Keadilan bagi pembela Hak Asasi Manusia (HAM) kembali menghadapi jalan buntu. Tim Advokasi untuk Demokrasi (TAUD) mengecam keras putusan banding Pengadilan Militer Tinggi II Jakarta yang meringankan hukuman para pelaku penyiraman air keras terhadap Wakil Koordinator Eksternal KontraS, Andrie Yunus.

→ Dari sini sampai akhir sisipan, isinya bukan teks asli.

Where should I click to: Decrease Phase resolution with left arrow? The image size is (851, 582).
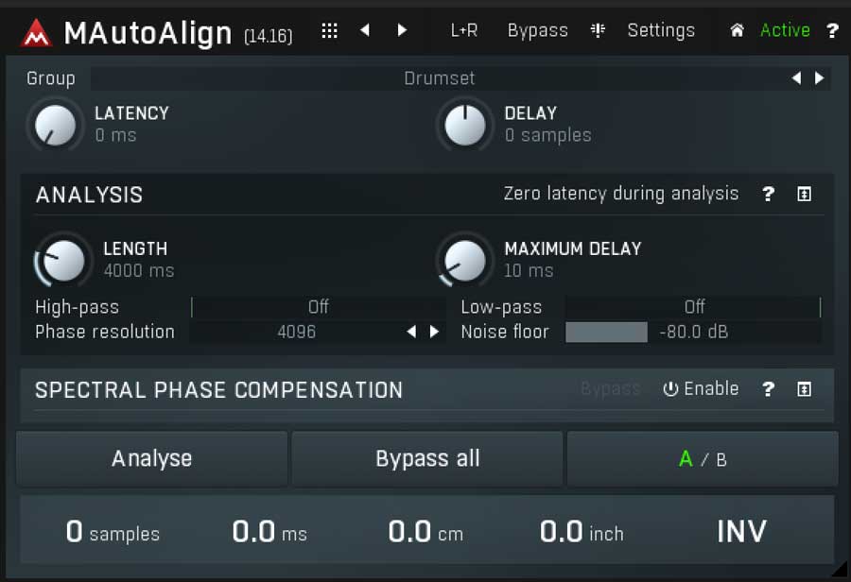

Dalam putusan banding Nomor 56-K/PMT-II/BDG/AL/VI/2026, hukuman para terdakwa dikurangi secara signifikan. Sersan Dua Edi Sudarko kini hanya dijatuhi hukuman 2 tahun 6 bulan penjara, sedangkan Letnan Satu Budhi Hariyanto Widhi divonis 2 tahun penjara. Mirisnya, majelis hakim membatalkan sanksi tambahan berupa pemecatan dari dinas militer untuk kedua terdakwa tersebut.
Sementara itu, dua terdakwa lainnya, Kapten Nandala Dwi Prasetyo dan Letnan Satu Sami Lakka, masing-masing dijatuhi hukuman 2 tahun serta 1 tahun 6 bulan penjara. Perwakilan TAUD, Fadhil Alfathan, menyatakan kekecewaannya secara mendalam di depan Gedung Mahkamah Agung.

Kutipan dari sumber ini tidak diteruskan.